Governor Asa Hutchinson 13:19:32
I get regular updates. I’ve made it clear that if there’s resources that are needed, we want to be able to provide those resources to process the claims. Clearly from the national news, everyone sees the outbreak of fraud, and the concern about fraud and the processing of those claims. And so that complicates it along with the strict federal guidelines that have come along. So they have assured me that they’re putting resources to it. They’re processing them as fast as they can, following those guidelines, trying to prevent fraud. And we want them to be able to process those as quickly as possible, because we know the legitimate claims really need to be completed. So that’s all I have on that now. If there’s more detailed specifics, we probably need to bring in or have Secretary Preston to speak to it. With and go ahead, one foot one final question here. Go ahead.
Benjamin Hardy – ANNN 13:20:40
Yeah, this is this is Benji Hardy with the Arkansas Nonprofit News Network. I wondered if you could talk about your thinking in adding these subgroups of 1-B one at a time rather than opening the door to the rest of 1-B, And when it comes to the 1-C group, which is a you know, an even larger group of people. Any thoughts on which subgroup within 1-C would be added first?

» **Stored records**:

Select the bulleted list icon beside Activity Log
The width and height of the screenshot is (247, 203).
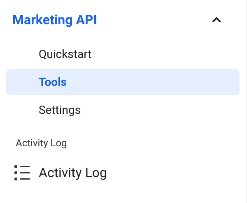22,173
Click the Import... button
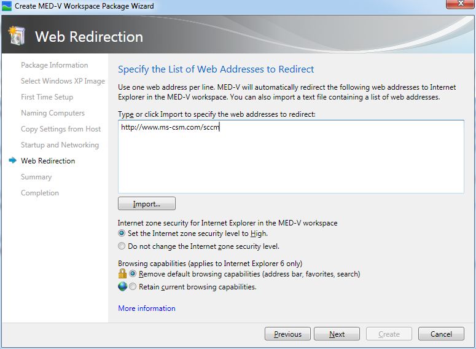This screenshot has height=349, width=476. tap(147, 204)
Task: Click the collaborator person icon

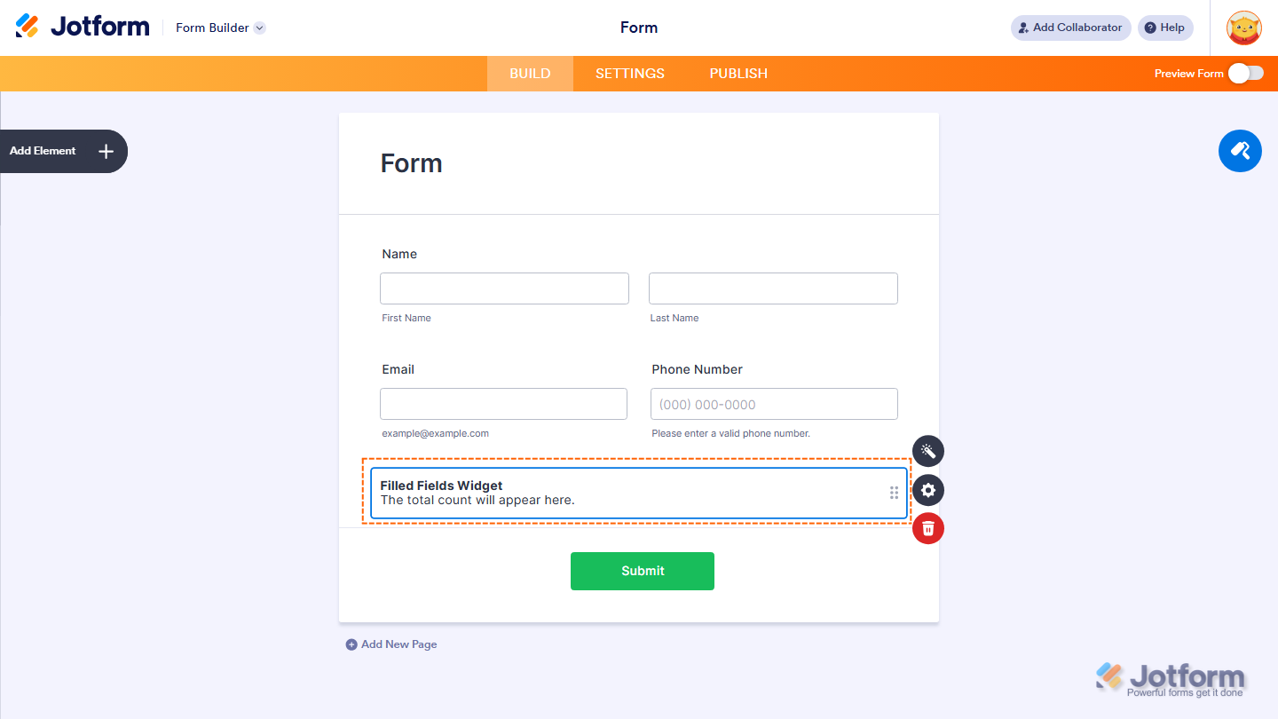Action: coord(1024,28)
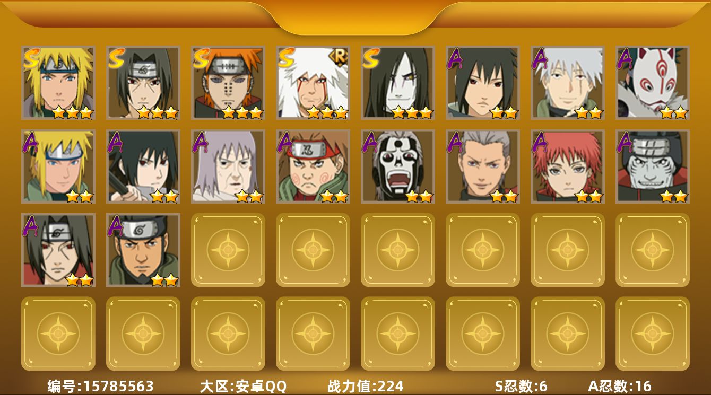711x395 pixels.
Task: Click the masked Hidan skull-face portrait
Action: coord(398,166)
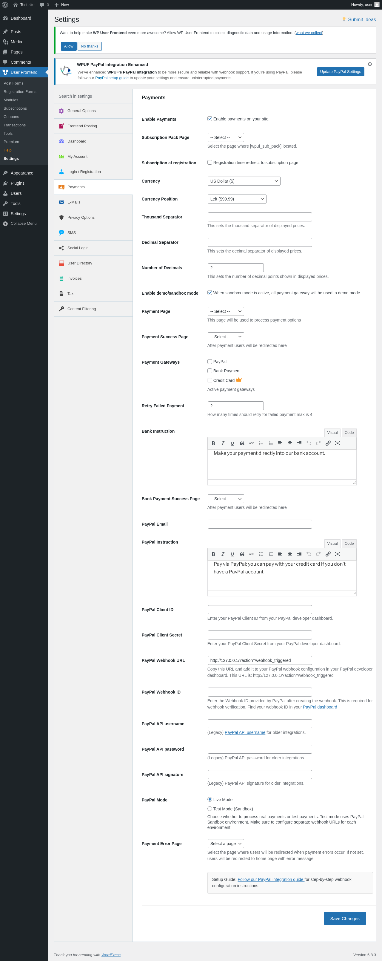Switch Bank Instruction editor to Code tab
Screen dimensions: 382x961
point(349,432)
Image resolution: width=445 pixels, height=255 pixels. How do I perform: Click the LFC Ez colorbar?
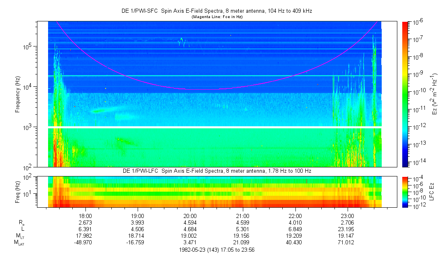pos(405,191)
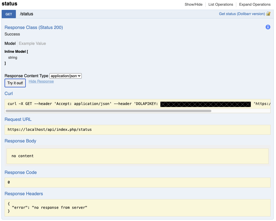Click the Hide Response link

click(41, 81)
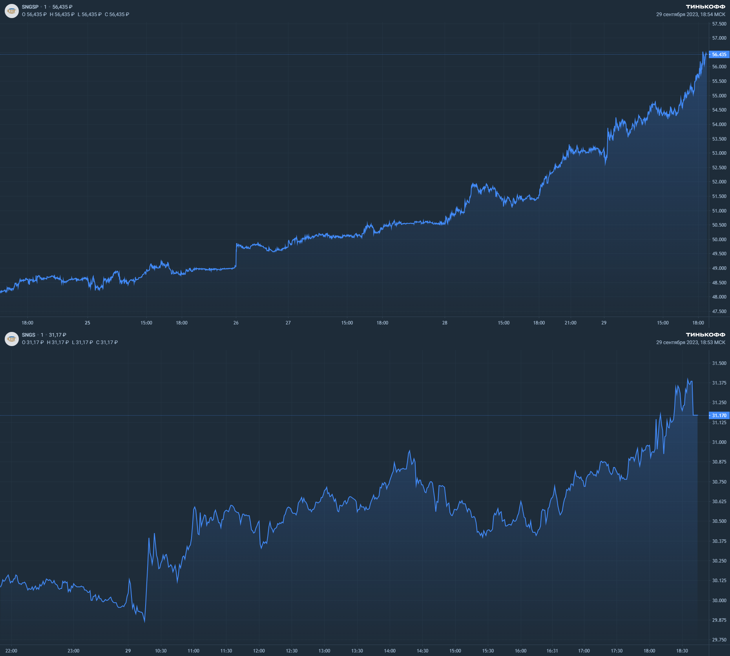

» **Required work**: Repeat the part of the transcript from "Benjamin Hardy –" to "be added first?" word for word. The items have nothing to do with the transcript.

» **Answer section**:
Benjamin Hardy – ANNN 13:20:40
Yeah, this is this is Benji Hardy with the Arkansas Nonprofit News Network. I wondered if you could talk about your thinking in adding these subgroups of 1-B one at a time rather than opening the door to the rest of 1-B, And when it comes to the 1-C group, which is a you know, an even larger group of people. Any thoughts on which subgroup within 1-C would be added first?